═══ INPUT RECORDS

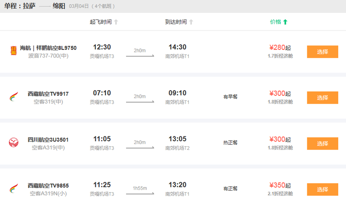This screenshot has width=346, height=207.
Task: Toggle price sort green arrow
Action: click(x=285, y=22)
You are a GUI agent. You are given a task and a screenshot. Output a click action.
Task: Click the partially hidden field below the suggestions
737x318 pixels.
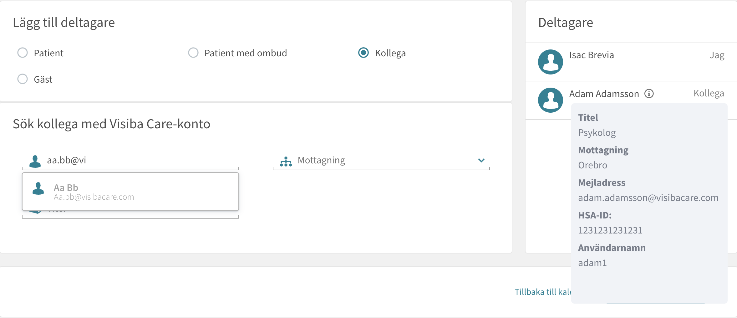coord(130,214)
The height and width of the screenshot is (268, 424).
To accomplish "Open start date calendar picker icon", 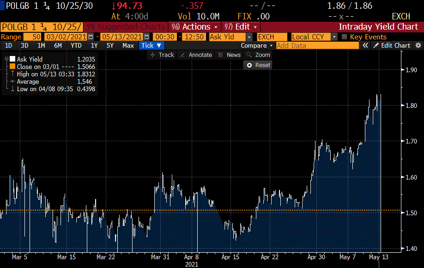I will point(91,37).

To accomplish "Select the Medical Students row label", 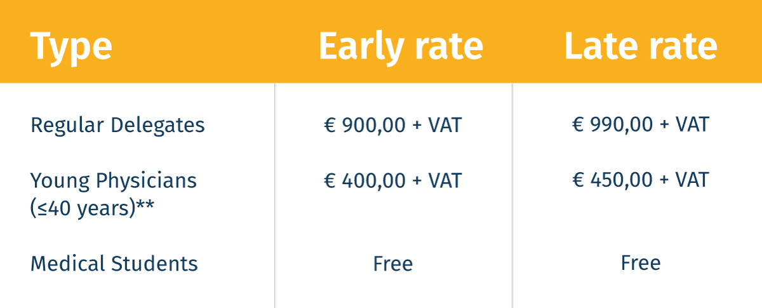I will tap(114, 264).
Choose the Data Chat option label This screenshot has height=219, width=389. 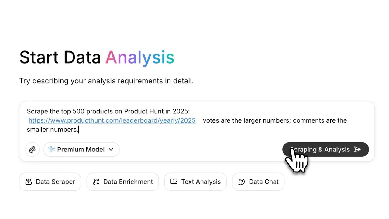coord(263,182)
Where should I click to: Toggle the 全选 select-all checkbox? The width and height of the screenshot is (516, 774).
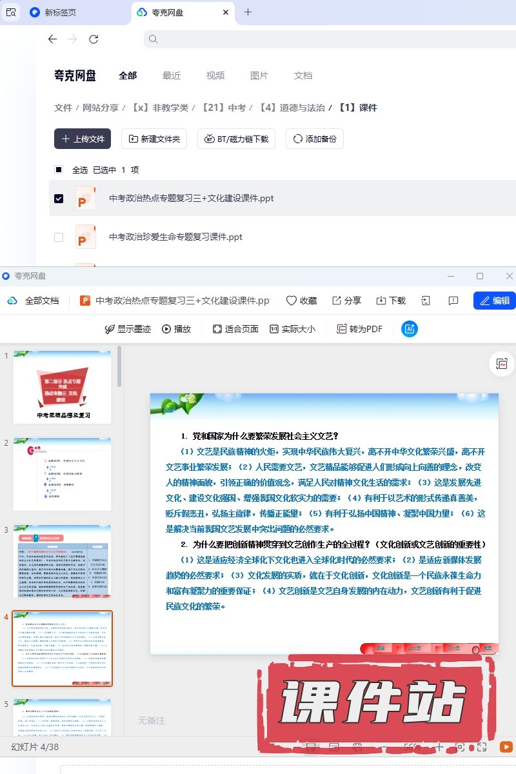coord(59,170)
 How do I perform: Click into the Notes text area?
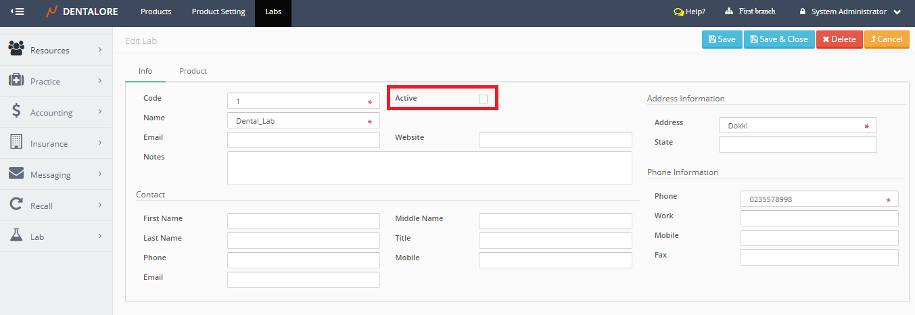429,168
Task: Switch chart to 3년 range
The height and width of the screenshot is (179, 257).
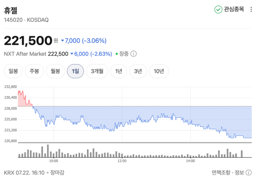Action: point(138,71)
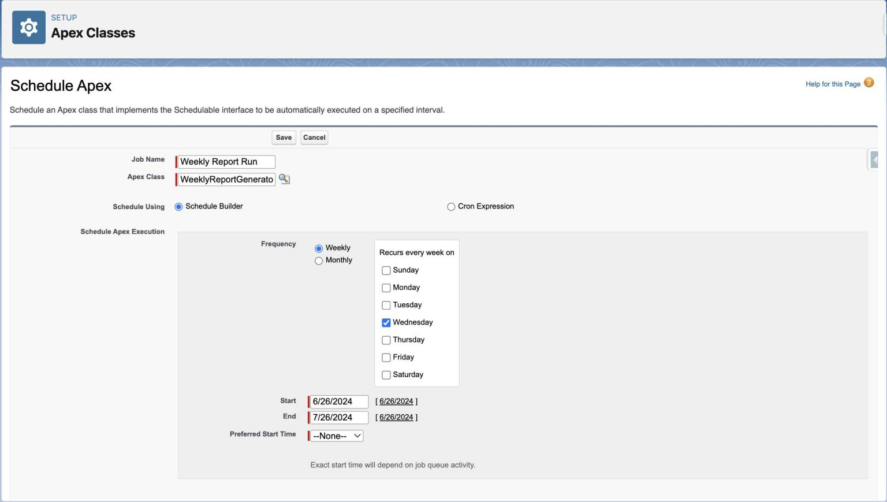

══════

**TASK DESCRIPTION**
Please retype exactly the lines from the line containing "Where should I" through the final line of the records above, inclusive, leaving out any pictures.

**EXPECTED ANSWER**
Where should I click to: Toggle the 全选 select-all checkbox? The width and height of the screenshot is (516, 774).
coord(59,170)
 How do I perform: Click into the Notes text area?
429,168
Task: Switch chart to 3년 range
The height and width of the screenshot is (179, 257).
Action: point(138,71)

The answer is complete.